Well, they've left. It's almost like they were never even here, it happened so fast. I'm sad. I miss them already. My parents are awesome. They were a breath of tropical air in our cooler-than-average hometown. I wish they could have stayed longer, but I also understand the need to become centered and grounded again. Their home calls to them. I'm jealous of my various aunts and uncles and my sister, all of whom get to see my parents in the next week or so before they fly out of Portland to home.
My dad is much more chatty than I remember him being. It's hilarious and I love it! He is interested in everything and everyone. He's extremely helpful and he's great with the kids. They loved their Grandpa Sombrero. When my parents left, the boys didn't want to let go of Grandpa Sombrero.
In fact, Bugga didn't want to come back to my arms. He just clung to Grandpa and hunkered down, head on his shoulder, arms wrapped around his neck. I think I must be a boring mom. I'm so busy cleaning house and running errands, that I rarely get down and play with my children. That must be why Buddha bawls every time someone leaves our home. They are more exciting than me. They bring variety into his life. I need to be better at embracing my inner child (and my outer ones, for that matter). :)
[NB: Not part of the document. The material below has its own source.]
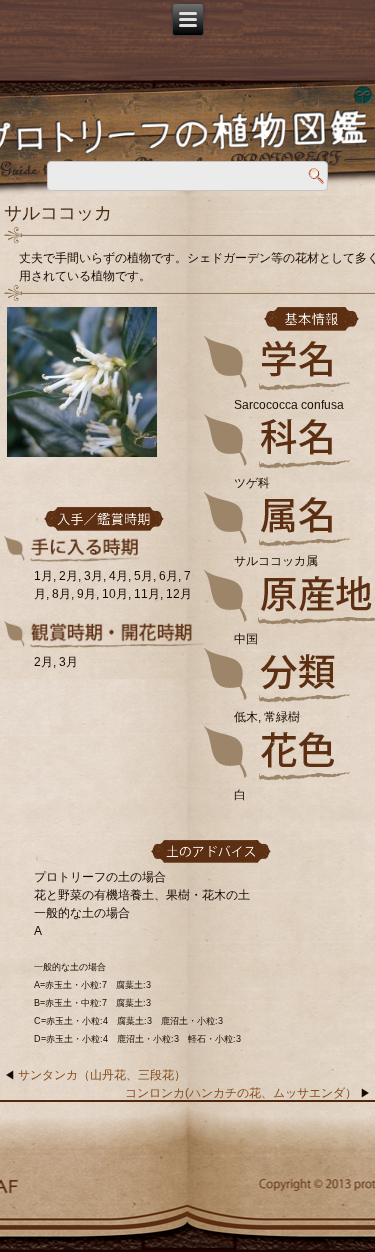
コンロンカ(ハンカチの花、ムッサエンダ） (241, 1093)
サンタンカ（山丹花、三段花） (102, 1075)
My mom is beautiful. She has aged, but I probably have, too, after two years. That's just what happens in this life with time. I hope I age as well as she does, though. She has the most beautiful skin and her grey hair is more silver than grey. The difference between us now is that she is so wise and I am far from it. I'm glad that she is willing to share her knowledge with me and I especially love it when we discuss the scriptures together and the purpose of life. Talking with her always makes me want to be better. She is also a workhorse! She cleaned the kitchen every day and tidied up after the boys (yes, I'm a sloth). My parents even let me sleep in each morning while they got up with the boys and fed them and played with them. I love sleeping in...especially since I have a nasty habit of going to bed way too late. The boys loved their Granny, too. Bugga actually tried to give her kisses without any prompting when we were at the zoo the other day. It was so cute. Granny was holding him and they were bobbing around together when he suddenly got this serious look on his face, puckered up, and leaned in to plant a smooch on Granny. I even caught it on camera!
My mom spent a lot of time trying to keep Bugga from eating paper (something I gave up on long ago...in fact, right now he's munching on the front page of a coloring book).
It was fun to watch her getting to know her grandbabies. I think it's something she and I have both been wanting since Bugga was born. It's hard for me to believe that five days ago she met him for the first time. Oh, I'm so happy to have them back! When they left, Buddha was blowing kisses to Granny as they drove away. The only way I could keep him from breaking down was to promise him that we would go visit them in Utah (and that we'd stop in to see his buddy, Jonathan, too...I think that helped). :)
I wish I could gather my family around me - live with my loved ones close to me. Unkey Dino comes home in March some time. Maybe I could find him a linguist position here. Josey is still unattached, as far as I know. And my parents could sell their home and move here when my dad retires. And Auntie and Ratchet, well, they could work from anywhere really...so why aren't you guys here!?! Just kidding. I know why already. It costs too much. Do you know how sick I am of hearing people tell me it costs too much to live in California?! We manage somehow. We aren't wealthy by any means (not by a long shot!), but we also don't live in a humongous home with tons of square footage and lots of land. We have what we need, and we love it. I'll take fewer worldly possessions in order to live in this paradise any time. Oh well, if everyone felt that way, California would fall into the ocean under the weight of all its citizens. I'd better just save what money I can for visiting my family. Maybe that will be what my photography is for...money for trips. That is, of course, if I ever make any money doing photography. :)
Well, I'd better go stop the paper-snacking fest before my boys (yes, Buddha is eating it now, too) become the first ever case of paper poisoning in the world.
Go hug your parents and grandparents. They are special, so special. It's terrifying to think how lopsided, irrational, volatile, and just plain messed up our world would be without the balancing influence of our aged and wizened counterparts. I love you, Mom and Dad.
*And of course, as my luck would have it, the sun has finally returned to San Diego...late.